Ni droite, ni gauche : FN !

Affiche FN 2013

Robert Ménard en rêvait : endosser le rôle de rassembleur des droites françaises. Mais il ne l'a pas fait. Son « rendez-vous de Béziers » de fin mai devait voir la « vraie droite » - à savoir les droites françaises se réunir pour qu'elles « se parlent ». Environ 2000 personnes... et quelques péripéties qui se sont glissées durant ces trois jours, comme le départ bruyant de Marion Maréchal-Le Pen.

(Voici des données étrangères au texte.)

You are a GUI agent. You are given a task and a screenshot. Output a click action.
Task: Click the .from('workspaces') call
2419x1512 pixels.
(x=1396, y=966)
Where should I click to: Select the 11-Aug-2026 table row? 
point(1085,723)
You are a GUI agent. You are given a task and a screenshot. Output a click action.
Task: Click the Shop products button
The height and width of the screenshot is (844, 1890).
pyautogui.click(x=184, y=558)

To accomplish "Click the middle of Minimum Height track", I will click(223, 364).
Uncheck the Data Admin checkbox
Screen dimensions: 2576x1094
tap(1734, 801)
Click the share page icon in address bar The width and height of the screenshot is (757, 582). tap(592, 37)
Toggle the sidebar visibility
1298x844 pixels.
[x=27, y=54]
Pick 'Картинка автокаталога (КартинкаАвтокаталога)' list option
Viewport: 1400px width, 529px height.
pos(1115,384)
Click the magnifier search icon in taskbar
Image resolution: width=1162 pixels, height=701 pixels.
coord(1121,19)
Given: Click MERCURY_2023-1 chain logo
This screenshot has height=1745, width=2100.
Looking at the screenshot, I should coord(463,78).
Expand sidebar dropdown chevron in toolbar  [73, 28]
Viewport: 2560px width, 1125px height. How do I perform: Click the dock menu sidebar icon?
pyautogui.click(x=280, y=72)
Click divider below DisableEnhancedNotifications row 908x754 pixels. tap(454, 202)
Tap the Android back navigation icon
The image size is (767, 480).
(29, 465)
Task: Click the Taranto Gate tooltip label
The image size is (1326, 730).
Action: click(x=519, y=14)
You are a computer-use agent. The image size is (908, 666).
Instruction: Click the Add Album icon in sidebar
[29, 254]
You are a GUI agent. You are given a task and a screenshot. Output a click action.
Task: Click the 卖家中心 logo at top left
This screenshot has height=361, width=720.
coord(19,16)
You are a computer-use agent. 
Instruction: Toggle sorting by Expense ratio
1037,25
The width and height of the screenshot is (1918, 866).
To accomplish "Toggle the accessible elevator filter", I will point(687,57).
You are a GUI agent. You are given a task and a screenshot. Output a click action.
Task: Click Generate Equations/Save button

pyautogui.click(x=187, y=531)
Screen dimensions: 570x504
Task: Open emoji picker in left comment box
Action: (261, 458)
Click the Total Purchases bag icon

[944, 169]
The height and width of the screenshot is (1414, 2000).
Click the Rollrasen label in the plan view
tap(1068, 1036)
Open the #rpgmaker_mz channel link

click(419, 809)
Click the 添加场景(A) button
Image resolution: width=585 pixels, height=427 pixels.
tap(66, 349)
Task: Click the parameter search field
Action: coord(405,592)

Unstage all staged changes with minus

Un rendez-vous manqué ? Certainement. Mais à cette occasion, le maire de Béziers a inauguré  « Oz ta droite ! » . Selon lui, les propositions de son mouvement permettent, notamment, de distinguer la droite de la gauche. Et justement, un des désaccords de taille dans les positions respectives de Robert Ménard et du FN s’inscrit dans cette distinction jugée fondamentale pour les deux camps.

Comme il l’a répété à plusieurs reprises, le co-fondateur de Reporters sans frontières considère que le parti « de droite » de Marine Le Pen a des « positions qu’on pourrait attendre (…) sur bien des sujets ». Mais ce ni à droite ni à gauche du FN sur certaines questions, essentiellement d'ordre économique et sociétale, pose problème. La ligne Ménard crie fort sa revendication première : « être tout à droite »… et rejette, en passant, un des positionnements et slogan phares du FN : « Ni droite, ni gauche ».

« Ni droite, ni gauche : Français ! »

C’est lors de l’université d’été du Front national de la jeunesse (FNJ), en juillet 1995, que ce slogan apparaît. Son concepteur ? Samuel Maréchal. Certes, son « Ni droite, ni gauche » met du temps à trouver sa place et réactive de vieilles querelles idéologiques au FN. Et si Samuel Maréchal n'a plus de fonction aujourd'hui au sein du parti, il y a laissé son empreinte politique. Entré au FN en 1985, le père de Marion Maréchal-Le Pen est « major » de l’université du FNJ cinq ans plus tard. Directeur de campagne de Bruno Mégret et de Jean-Marie Le Pen en 1991, il devient secrétaire régional du FNJ PACA en mars 1992. C'est, en partie, avec son « Ni droite, ni gauche : Français ! » qu'il impose sa marque au FN.

fnj ni droite ni gauche

Ces quelques mots, empruntés au collaborationniste Jacques Doriot, sont censés s’adapter au contexte de 1995 – celui du mouvement social de décembre – et contrer la vision politique de Bruno Mégret sur la recomposition des droites. Désaccord profond entre le numéro deux de l’époque et une partie du FN, dont celle qui ne va pas tarder à s’imposer et représenter le FN une quinzaine d'années plus tard : Marine Le Pen. À plusieurs reprises, l’actuelle présidente du FN a souligné une des différences fondamentales entre sa vision politique et celle de Bruno Mégret : si ce dernier désirait s’allier avec le RPR et multiplier les alliances, Marine Le Pen est partisane de la ligne « Ni droite ni gauche », prémices de sa stratégie de « dédiabolisation » qu'elle commence à mettre en place au début des années 2000. Elle explique, d'ailleurs, avoir toujours « soupçonné Mégret de vouloir devenir l’UDF du RPR », précisant que cet objectif est « très éloigné » du sien.

Selon Robert Ménard, « une bonne partie de l'électorat des Républicains pense la même chose que l'électorat FN ». Ce qui signifie que le FN doit s'allier avec d'autres pour l'emporter. En d’autres termes, Robert Ménard veut rallier les droites françaises ; une vision stratégique totalement opposée à celle exposée officiellement par le FN. Marine Le Pen refuse toute alliance avec la droite.... droite quelle entend faire exploser pour voir le FN s’imposer comme le parti principal.

C'est donc assez logique. Du côté du Front national, les quelques jours de Béziers sont considérés comme un échec, un « flop ». Dans un tweet du 28 mai, Florian Philippot qualifie d'ailleurs les agissements de Robert Ménard et la création de son mouvement de « petite mouvance d'extrême droite (...) instrumentalisée contre le FN ». Échanges d'amabilités entre les deux hommes... qui montrent, une nouvelle fois, la contestation de la ligne du numéro deux du FN et par-delà, une querelle sémantique pérenne traversant l'histoire du Front national : le qualificatif d'extrême droite qu'aujourd'hui chacun refuse, combat et emploie pour disqualifier son adversaire politique.